Ian Cumming, commercial director at Inverarity Morton, agreed that operators should expect person-to-person service from their wholesaler.
“[Operators] should look for a wholesaler with whom they can foster a strong working relationship and it goes way beyond price,” said Cumming.
“Our customers want to know that we can deliver ‘value for money’ so that applies to the depth and breadth of the product range, the customer service they experience from point of ordering to delivery, and the support they receive from their account manager in terms of tailoring a product list to suit their needs and providing that ongoing care.”

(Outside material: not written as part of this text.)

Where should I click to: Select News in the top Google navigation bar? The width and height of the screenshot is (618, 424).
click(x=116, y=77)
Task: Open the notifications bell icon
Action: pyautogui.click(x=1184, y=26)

This year in particular could be one in which choosing the right wholesaler could result in real savings as political turmoil is expected to influence drinks prices.
Operators should look for a wholesaler with whom they can foster a relationship.
Billy Bell reckons a lot will depend on how Sterling is affected by Brexit, “as certainly with wine the UK is a major importer”.
“Currencies where Sterling is weak like those dealing in dollars will see pretty substantial increases on wine lists,” said Bell. “This will affect Chile, Argentina and the US, and may see house wines from these areas move out of that bracket on wine lists.
“Look out for good Euro-based wine areas like the South of France where they have had a great crop of grapes in 2016.”